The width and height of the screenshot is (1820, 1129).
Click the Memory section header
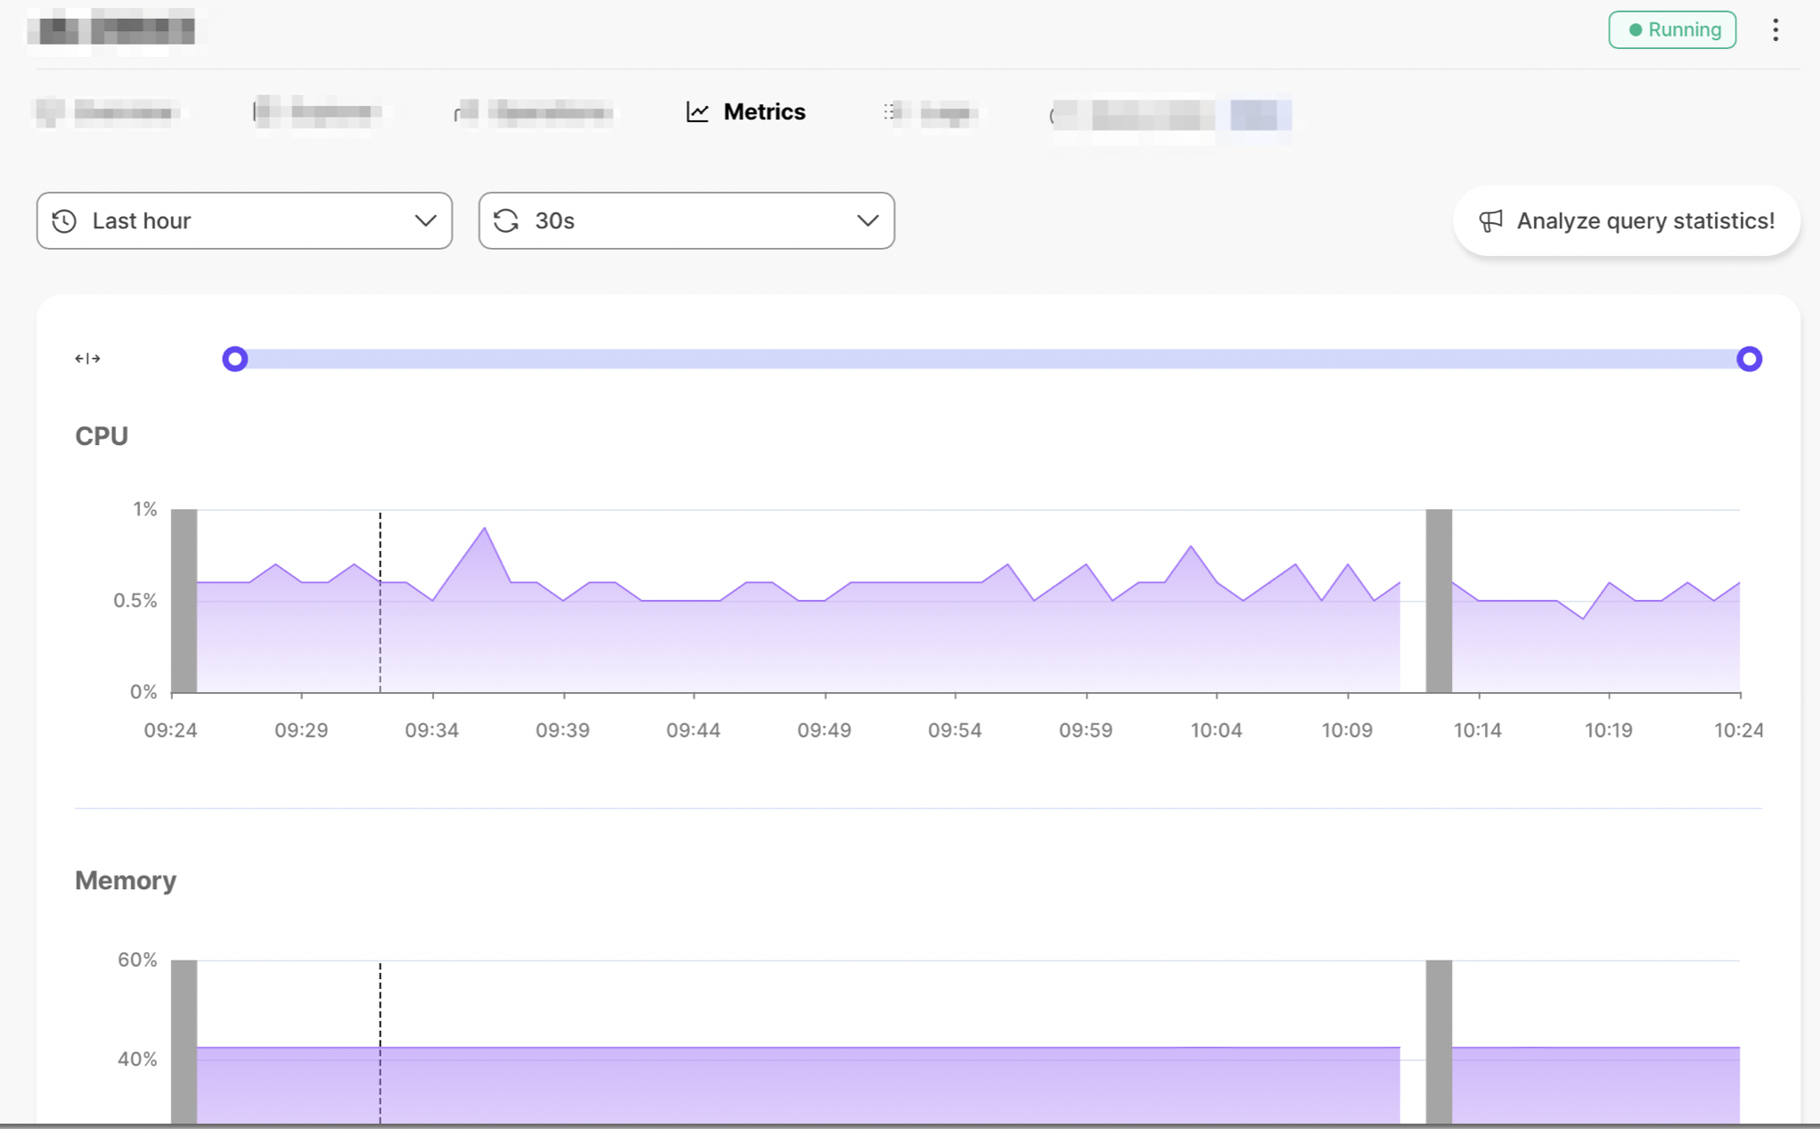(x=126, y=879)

################

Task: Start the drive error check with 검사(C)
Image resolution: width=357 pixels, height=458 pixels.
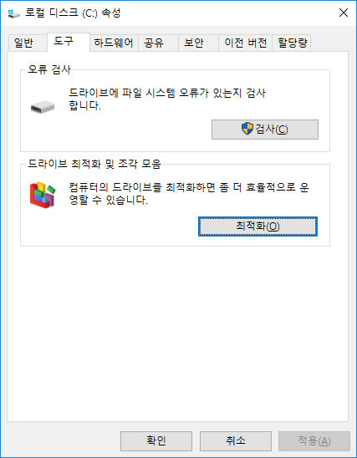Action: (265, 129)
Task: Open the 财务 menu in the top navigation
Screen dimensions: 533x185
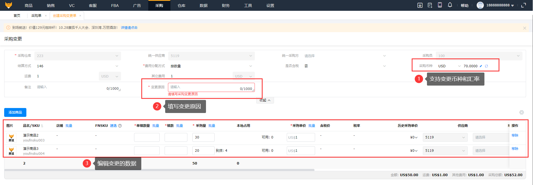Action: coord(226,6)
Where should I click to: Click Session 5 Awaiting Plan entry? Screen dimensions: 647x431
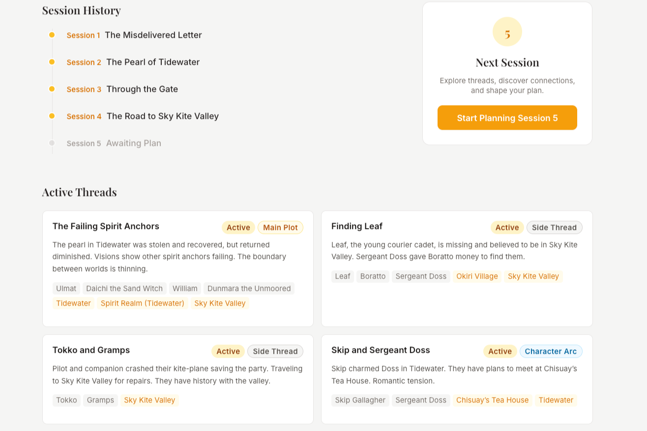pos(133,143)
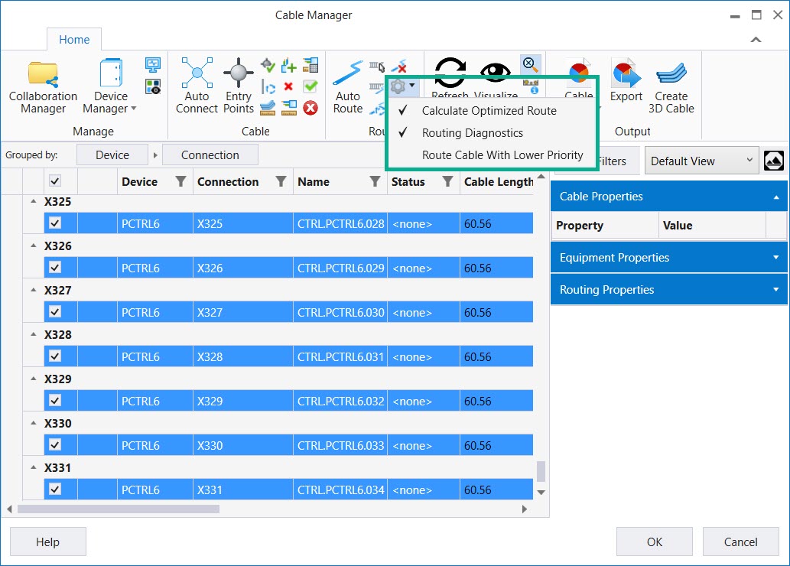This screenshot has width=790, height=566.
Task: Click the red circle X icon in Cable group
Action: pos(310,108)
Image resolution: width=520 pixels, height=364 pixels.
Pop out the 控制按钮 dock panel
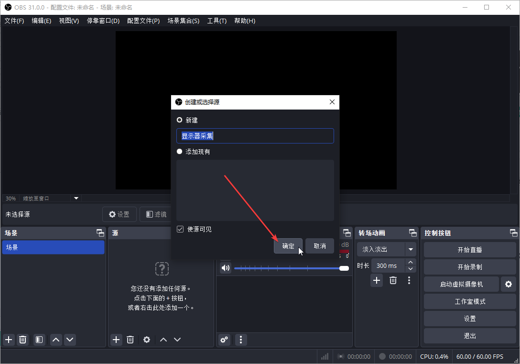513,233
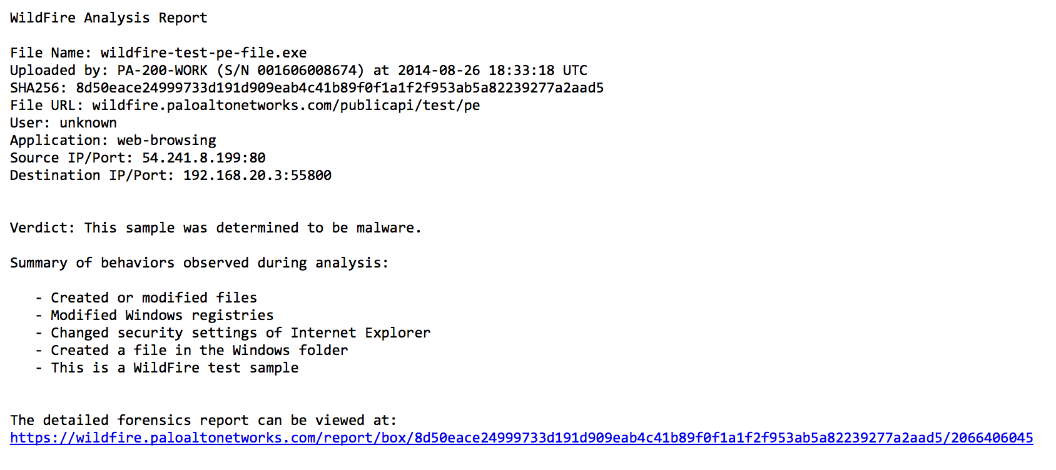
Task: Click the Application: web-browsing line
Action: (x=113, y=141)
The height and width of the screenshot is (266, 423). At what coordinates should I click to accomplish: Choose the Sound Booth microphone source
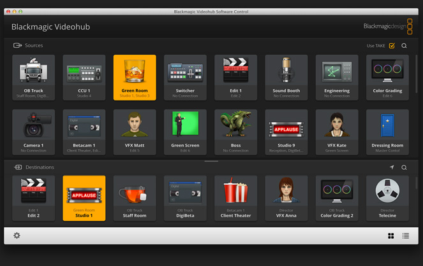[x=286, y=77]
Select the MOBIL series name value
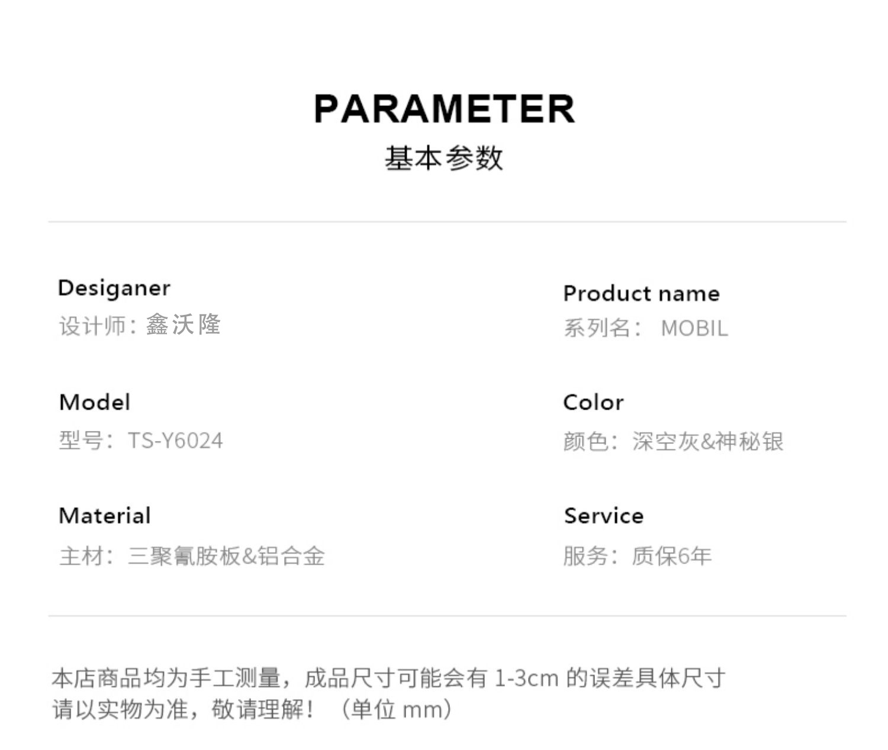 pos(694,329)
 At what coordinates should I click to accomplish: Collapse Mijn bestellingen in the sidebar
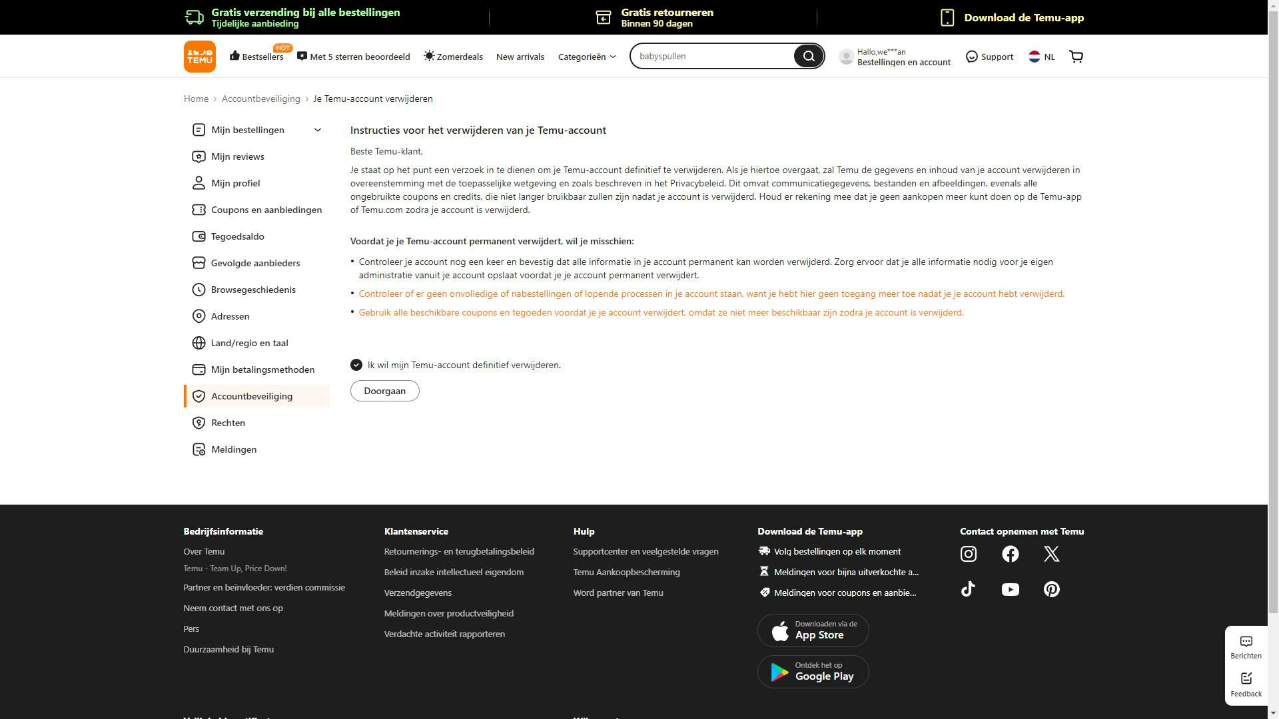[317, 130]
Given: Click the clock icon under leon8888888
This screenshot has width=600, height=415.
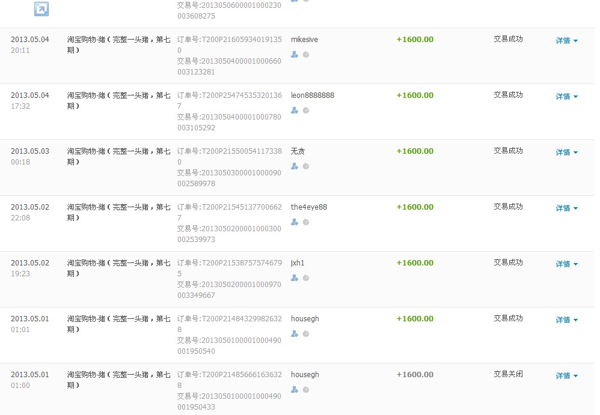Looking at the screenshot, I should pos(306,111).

################

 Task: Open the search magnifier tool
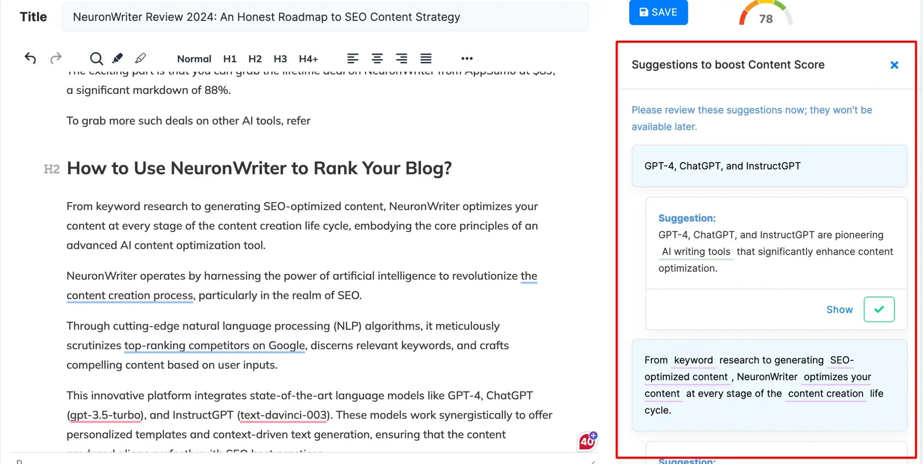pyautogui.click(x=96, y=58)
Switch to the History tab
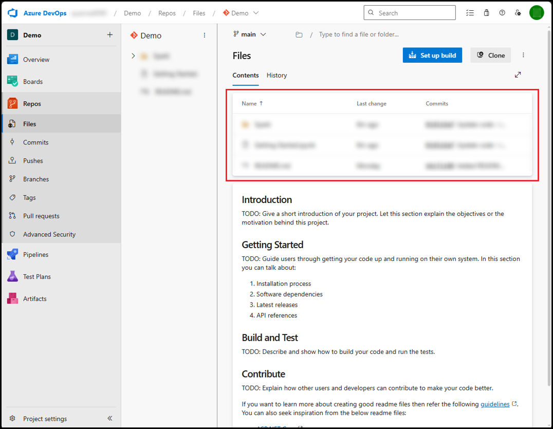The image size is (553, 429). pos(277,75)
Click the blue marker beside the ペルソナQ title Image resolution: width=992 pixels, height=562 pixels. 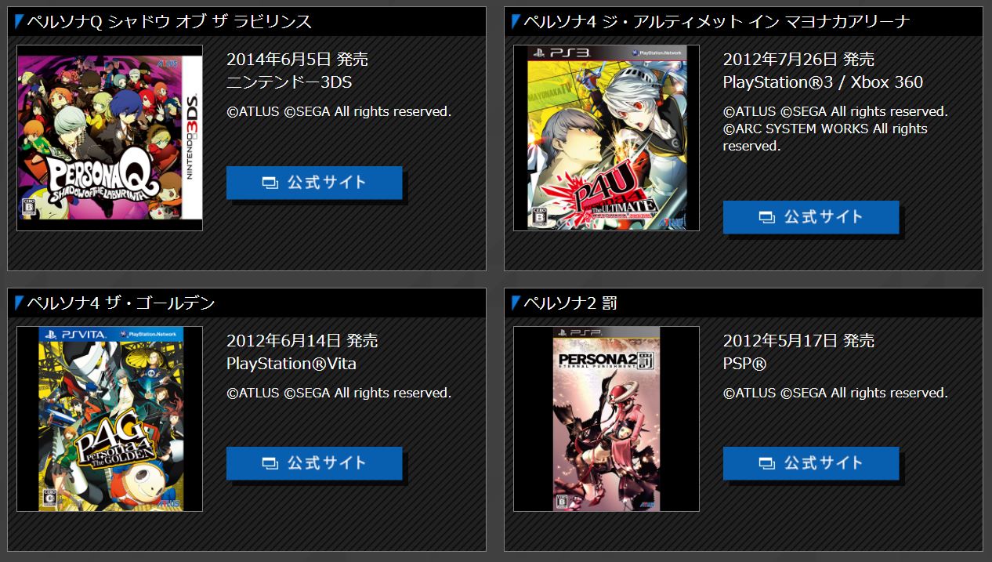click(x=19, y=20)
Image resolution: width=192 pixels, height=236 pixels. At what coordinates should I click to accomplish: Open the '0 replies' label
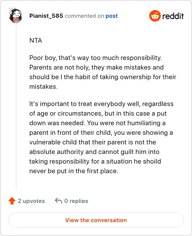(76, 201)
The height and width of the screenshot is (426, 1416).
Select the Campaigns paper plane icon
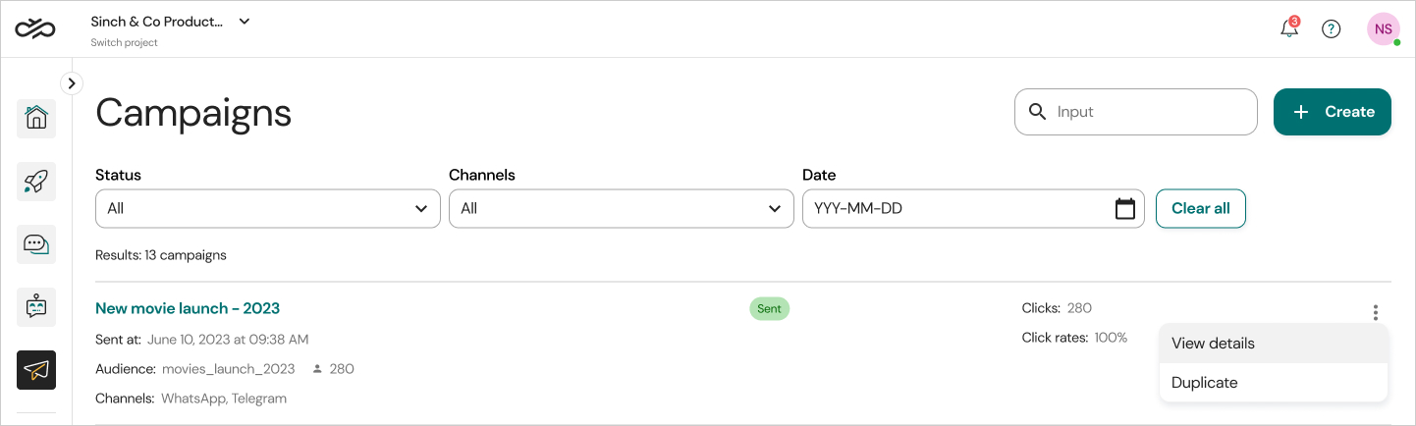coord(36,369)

################

GOAL: Rewrite the stretch of material from the line containing "Image resolution: width=192" through the line containing "coord(36,369)", changing "paper plane" to "envelope" and keeping everything else the same. Leave the pictures out.

RESPONSE TO THIS TASK:
Image resolution: width=192 pixels, height=236 pixels. At what coordinates should I click to accomplish: Open the '0 replies' label
(76, 201)
The height and width of the screenshot is (426, 1416).
Select the Campaigns envelope icon
coord(36,369)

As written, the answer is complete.